PASSAGE>
-- Start --
The theme for the week was suggested by Narmadha, author of the wonderful blog Nams Corner. I’m in love with this flavourful Paneer Tikka Pizza and this healthy Whole Wheat Cheese Burst Pizza from Narmadha’s blog. Can’t wait to try them out!
How to make Bhakri Pizza
The detailed recipe follows.
Ingredients (makes about 10 pieces):
For the bhakri base:
1 cup whole wheat flour
Salt to taste
1/4 teaspoon turmeric powder
1/2 teaspoon red chilli powder
1 tablespoon oil + more for making the bhakris
For the pizza sauce:
6 medium-sized tomatoes
1 small onion
Salt to taste
Red chilli powder to taste
1 tablespoon of jaggery powder or to taste
About 1/2 tablespoon dried Italian herbs
For the toppings:
1 medium-sized capsicum
1 medium-sized onion
4 tablespoons sweet corn kernels
2 tablespoons red paprika slices or as needed
Grated cheese, as needed
Dried Italian herbs, as needed
1. We will start with preparing the dough for making the bhakris. Take the whole wheat flour in a large mixing bowl. Add in the salt to taste, turmeric powder and red chilli powder. Adding in water little by little, bind into a firm dough. When the dough is ready, add in the 1 tablespoon of oil, and knead a couple more times. Let the dough rest, covered, till we are ready to prepare the pizza, at least 15-20 minutes.
2. Now, we will get the pizza sauce ready. For this, chop the tomatoes into quarters. Peel and chop the onion roughly. Puree the tomatoes and onion together in a mixer, without adding any water. Transfer this puree to a heavy-bottomed pan, and place on high heat. Cook on high flame till the mixture begins to thicken, 4-5 minutes. You will need to stir intermittently to make sure the mixture doesn’t stick to the bottom of the pan. The raw smell of the tomatoes should go away completely. At this stage, add in the salt, red chilli powder and sugar. Cook for a couple of minutes or till it thickens to a spreadable consistency. Switch off the gas and add in the mixed Italian herbs. Allow the pizza sauce to cool down fully.
3. In the meantime, let us get the toppings for the pizza ready. Chop the capsicum length-wise and the onion finely. Grate the cheese and keep it ready. Keep the sliced red paprika slices and sweet corn kernels ready.
-- End --
[Rows from a screen grounding dataset]
-- Start --
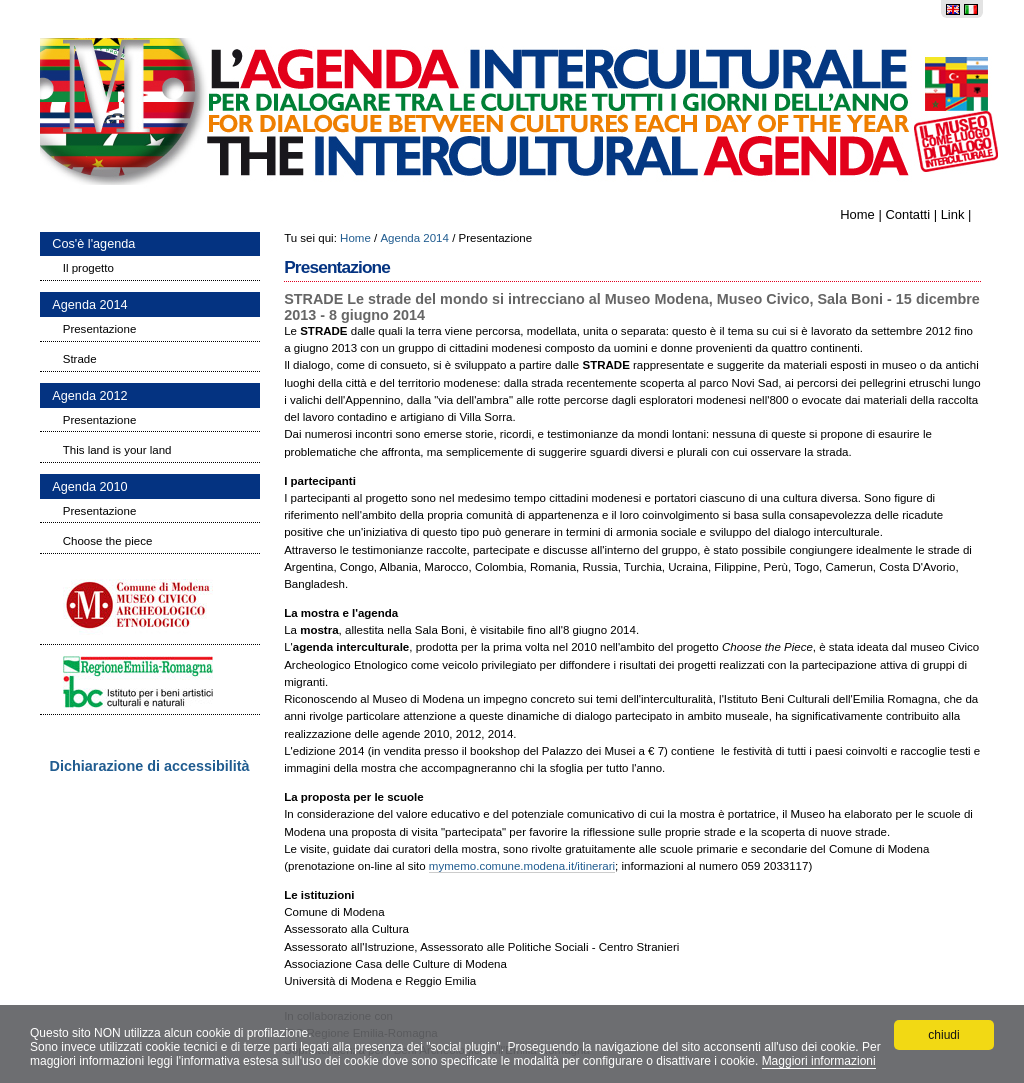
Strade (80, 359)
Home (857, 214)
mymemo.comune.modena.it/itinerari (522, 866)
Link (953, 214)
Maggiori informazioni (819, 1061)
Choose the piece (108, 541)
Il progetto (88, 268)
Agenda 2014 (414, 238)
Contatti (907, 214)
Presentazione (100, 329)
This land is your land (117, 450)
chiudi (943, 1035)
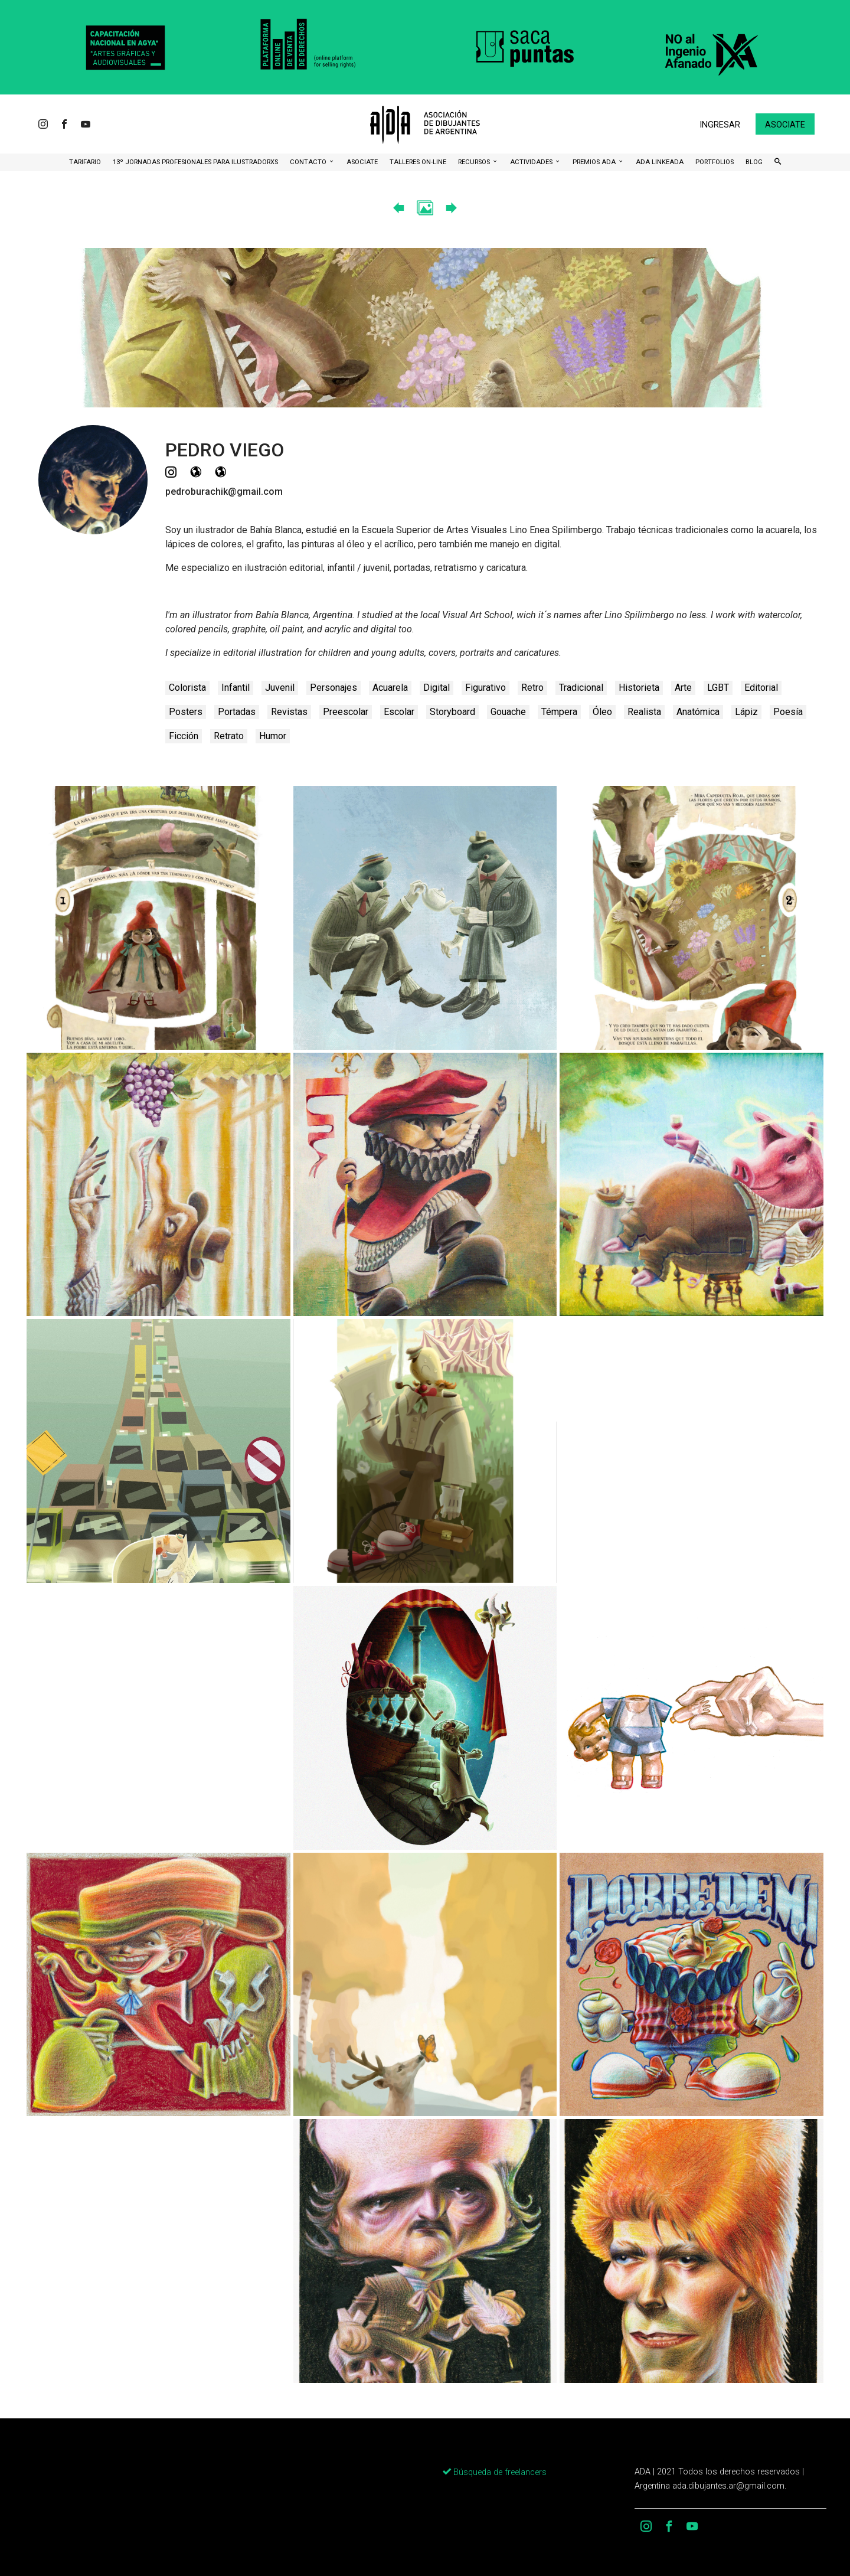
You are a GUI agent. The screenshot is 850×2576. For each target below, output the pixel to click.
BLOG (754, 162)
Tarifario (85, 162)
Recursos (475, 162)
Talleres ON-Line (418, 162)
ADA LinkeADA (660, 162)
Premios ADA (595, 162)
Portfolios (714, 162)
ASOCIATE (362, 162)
-- End --
-- Start --
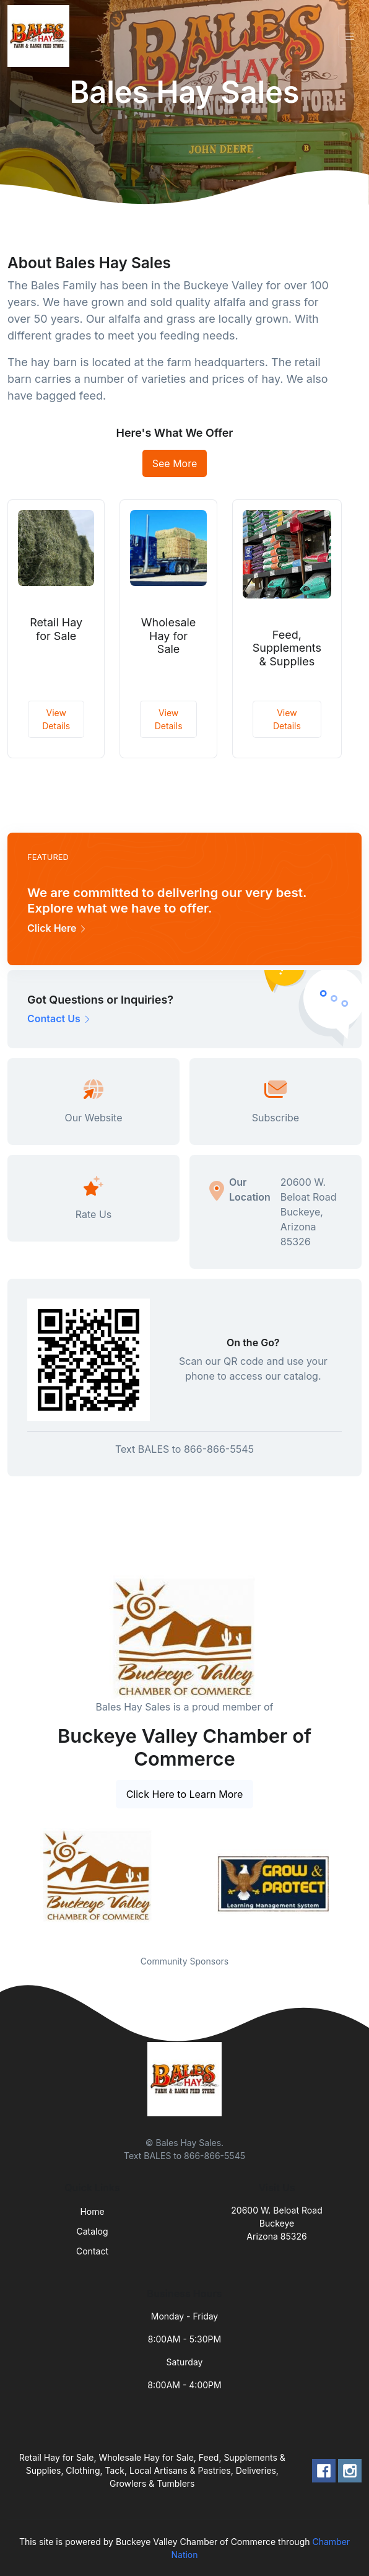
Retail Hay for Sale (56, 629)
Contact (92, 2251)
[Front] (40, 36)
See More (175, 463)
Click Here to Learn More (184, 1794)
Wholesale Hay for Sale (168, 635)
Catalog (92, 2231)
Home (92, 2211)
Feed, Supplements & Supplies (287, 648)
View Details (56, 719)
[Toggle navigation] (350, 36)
-- End --
EXERCISES>
(a) In the bhakri pizza recipe, how long should the dough rest before the pizza is prepared?
(b) Reproduce the part of the bhakri pizza recipe starting with "The theme for" and going on through "try them out!".

WORKED SOLUTIONS>
(a) At least 15-20 minutes, covered.

(b)
The theme for the week was suggested by Narmadha, author of the wonderful blog Nams Corner. I’m in love with this flavourful Paneer Tikka Pizza and this healthy Whole Wheat Cheese Burst Pizza from Narmadha’s blog. Can’t wait to try them out!